If you had told us in 2019 that we’d be facing a pandemic in two years, we’d probably laugh. But, unfortunately, it happened, and Covid-19 is not going away anytime soon.
The pandemic changed how people live, work, travel and interact. We live in a “new normal” world of social distancing, digital hangouts and masks. As customers are always online, today, businesses (especially SMEs) need to make themselves available and adjust to these changes. Otherwise, they might lose their customer base and lose out. In New Zealand, Small and Medium Enterprises (SMEs) make up a massive 97% of all firms and 28% of employment-needless to say, SMEs matter for New Zealand’s economy.
In this post-Covid world, what advantages do SMEs have?
One is the massive and much-needed community and government support. More than half of New Zealand consumers feel proud of small businesses. They would feel a personal loss if small businesses were to close. The New Zealand Central Bank and the government also provide financial aid and cash flow support to SMEs.
Despite backing from the community and the government, the pandemic has challenged Kiwi SMEs in the following ways:
- Problems in managing cash flow
- High unemployment levels and finding skilled employees
- Difficulty in adjusting and investing in new technological innovation
- Problems in dealing with the challenging legislative landscape
While it might seem complicated for SMEs to prosper, there is a light at the end of the tunnel. The solution – Kiwi SMEs need to incorporate certain long-term resilience and stability focused strategies into their business processes. What are these strategies?
Let’s take a look.
Engaging with customers digitally
During this pandemic, no matter how much we don’t want to admit it, our computer, internet and phone usage have increased. We spend more time online; we’ve shifted more towards e-commerce, remote working, digital hangouts. In the same way, businesses should shift towards online selling and marketing. Moving into online channels, alongside traditional sales channels, is necessary.
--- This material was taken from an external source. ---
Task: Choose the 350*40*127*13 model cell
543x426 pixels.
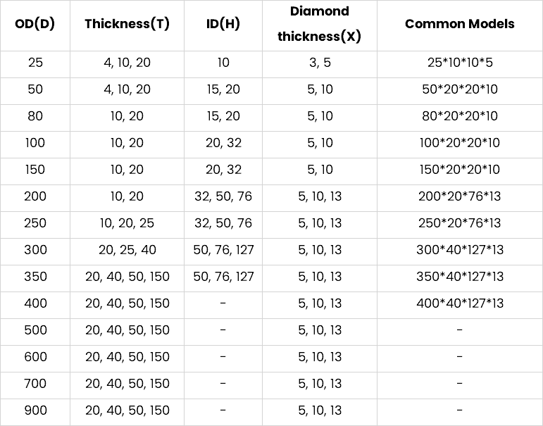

Some strategies that SMEs use to engage with their customers digitally can be social media, newsletters, e-mails and MailChimp. They can also provide online payment options such as PayPal and focus on online (data-driven) marketing campaigns.
Use Data-driven marketing campaigns
Digital marketing is important for SMEs, as it allows businesses to target a larger audience in a way that is both measurable and cost-effective. In this highly digitalised post-Covid world, SMEs can utilise data-driven digital marketing tools, such as Search Engine Optimisation (SEO), to stay in the game and compete with their rivals. Besides SEO, content marketing and social media allow businesses to target their customers, segment their client base and create customised marketing campaigns.
For more information about marketing strategies, read our blog here.
Develop a flexible Work From Home model
With the onset of the pandemic, remote work has become very popular. Statistics show that in September 2020, four in ten employed Kiwis worked from home during the lockdowns in New Zealand.
Creating a flexible WFH model (including both in-office and remote working methods) allows SMEs to maintain long-term relationships with their employees (in the absence of face-to-face interactions), lower costs like rent and utilities, minimise the chances of getting sick and outsource global talent. The opportunities are endless!
The Bottom line
In New Zealand, the Covid-19 pandemic has challenged SMEs. On the flip side, it’s pushed SMEs to move into digitalising their business to survive in the post-Covid world. Through digitalisation, SMEs can innovate and adapt to consumer needs and trends – keeping them in the game. Also, with strong community and government support, SMEs can benefit and survive in this challenging world.
So, while things might seem gloomy for New Zealand SMEs, there is definitely hope around the corner!